Les cliniques se sont beaucoup développées depuis trois ans. On ne peut plus parler de phénomène marginal, rétorque l'administratrice d'une clinique de la métropole qui désire garder l'anonymat. «Il y en a plus qu'avant, c'est sûr. J'entends souvent parler de nouveaux projets, soit de la bouche de nos chirurgiens ou de nos fournisseurs», explique-t-elle.
Il y a moins d'un an, la revue Maclean's a fait une recension non exhaustive des cliniques privées au Canada. Le Québec arrivait en tête avec 42 cliniques, suivi par la Colombie-Britannique avec 28.
Un site en ligne depuis quelques semaines à peine (www.santeprivee.ca) répertorie les cliniques privées. La province en compterait maintenant une cinquantaine.

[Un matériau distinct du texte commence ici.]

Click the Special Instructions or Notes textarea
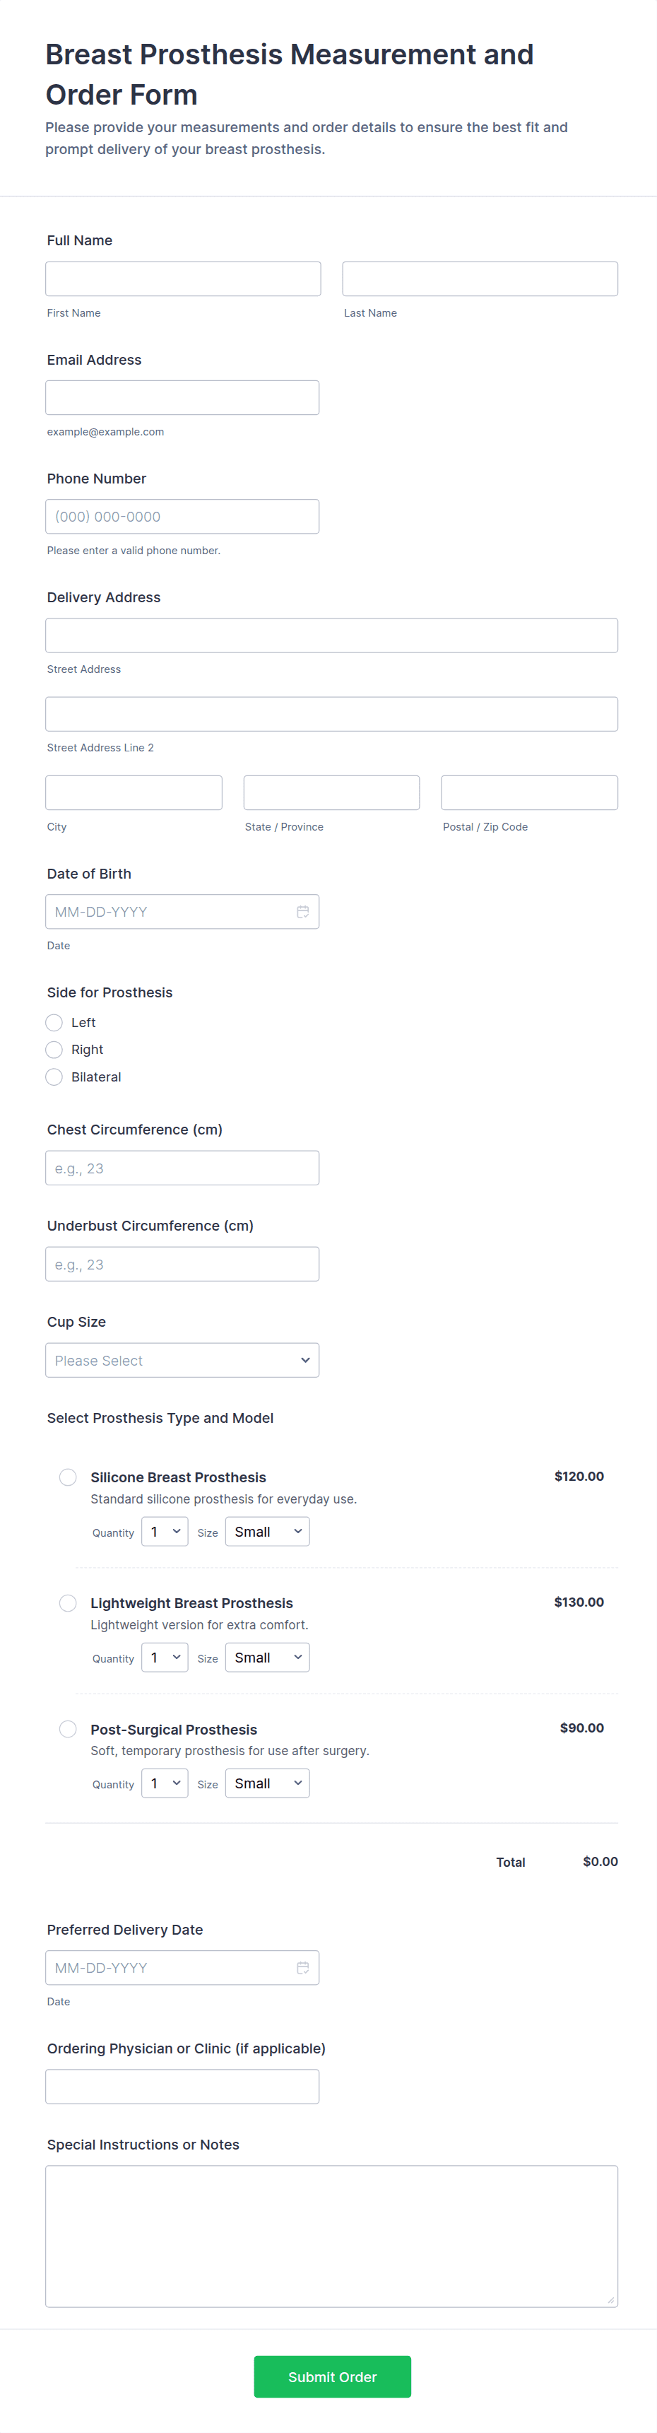 click(331, 2236)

Plusieurs projets sont aussi dans les cartons. C'est le cas de Copeman Healthcare Center, établi en Colombie-Britannique, qui songe à s'implanter ailleurs au Canada, notamment au Québec.

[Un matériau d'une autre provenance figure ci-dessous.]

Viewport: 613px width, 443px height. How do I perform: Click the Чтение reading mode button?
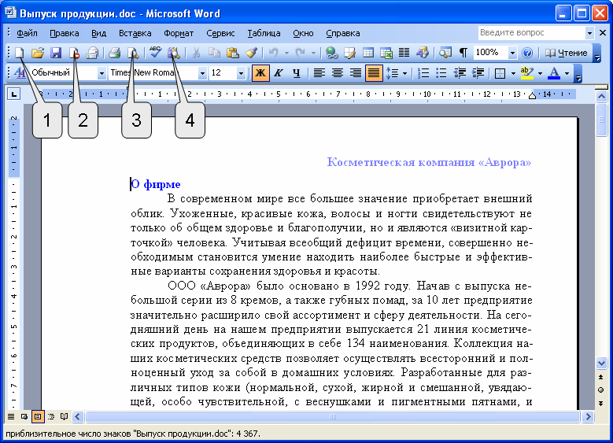(567, 53)
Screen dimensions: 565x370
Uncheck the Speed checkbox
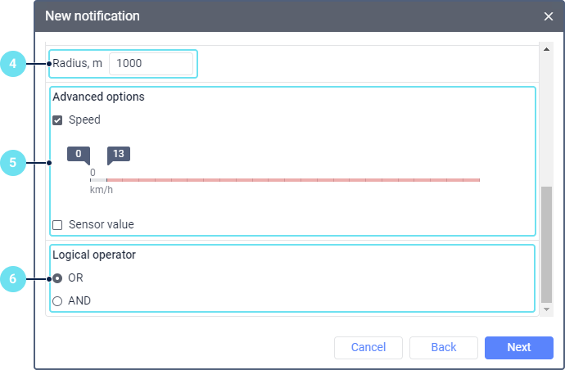[x=58, y=120]
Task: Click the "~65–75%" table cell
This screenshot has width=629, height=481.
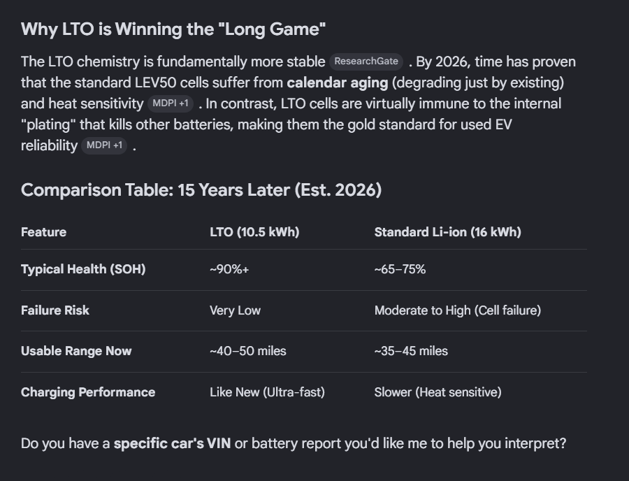Action: (x=400, y=269)
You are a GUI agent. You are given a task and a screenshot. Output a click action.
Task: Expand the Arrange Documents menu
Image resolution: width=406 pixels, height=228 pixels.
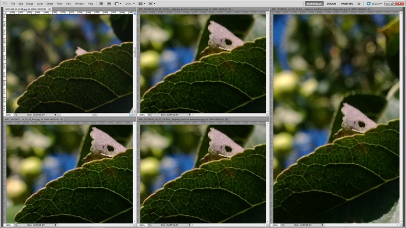click(142, 4)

Les cliniques n'offrent plus seulement des tests d'imagerie médicale et des chirurgies esthétiques. Elles offrent plusieurs examens diagnostiques, comme l'endoscopie ainsi que des chirurgies d'un jour.
Au lieu d'attendre 18 mois à l'hôpital, il est ainsi possible d'obtenir une coloscopie en l'espace de quelques jours dans le privé. Le coût? Entre 200 et 450 $.
«Frais accessoires»
Dans la plupart des cliniques privées, ce sont des médecins participants à la RAMQ qui offrent les soins. Des médecins qui travaillent aussi dans les hôpitaux du réseau public et qui sont rémunérés à l'acte par la RAMQ. Pour leur travail en clinique privée, ils sont aussi rémunérés par la RAMQ pour chaque acte ou procédure assurée. Par contre, la clinique exige une contribution du patient qui doit payer des «frais accessoires» variant de quelques centaines à quelques milliers de dollars.
Les cliniques font une interprétation plus ou moins légale de ces frais aux yeux de la RAMQ, qui mène d'ailleurs des enquêtes à ce sujet, notamment aux cliniques Rockland et Opmedic.
La pratique de surfacturation des frais accessoires est pourtant répandue. C'est ce que nous avons constaté en appelant dans quelques cliniques, notamment à la clinique Westmount Square.
Il est possible d'obtenir une arthroscopie du genou en moins de deux semaines. Il faut être prêt à payer 2200 $. «Nous avons plusieurs chirurgiens réputés qui travaillent dans les hôpitaux de Montréal comme l'Hôpital général juif ou l'Hôpital général de Montréal», explique la réceptionniste de la clinique Westmount Square.
Il est même possible d'appeler directement la secrétaire du médecin, dans le réseau public, pour prendre rendez-vous pour une consultation préopératoire. «Mais précisez-lui que vous serez opérée au privé», indique la téléphoniste.
«Ça me semble très élevé», a déclaré le ministre Couillard, interrogé sur les frais de 2200 $ demandés par la clinique. «Je pense que les conclusions des enquêtes menées sur les cliniques Rockland et Opmedic vont s'appliquer à toutes les cliniques.»
Une entente entre le gouvernement et les fédérations de médecins autorise les frais accessoires. Ils servent à payer les médicaments, les anesthésiques, les pansements. Dans les faits, c'est bien plus encore. Le patient contribue souvent à payer l'équipement de la clinique ou les infirmières.
«C'est certain qu'une partie des frais accessoires sert pour payer le personnel», lance d'ailleurs le président de la Fédération des médecins spécialistes du Québec, le Dr Gaétan Barrette. «La définition des frais accessoires devrait être revue et élargie», ajoute-t-il.
La notion des frais accessoires doit être réétudiée, convient le ministre Couillard. «Le problème est que les ententes avec les fédérations sont un peu ambiguës. On parle parfois de médicaments, parfois de médicaments et autres produits.»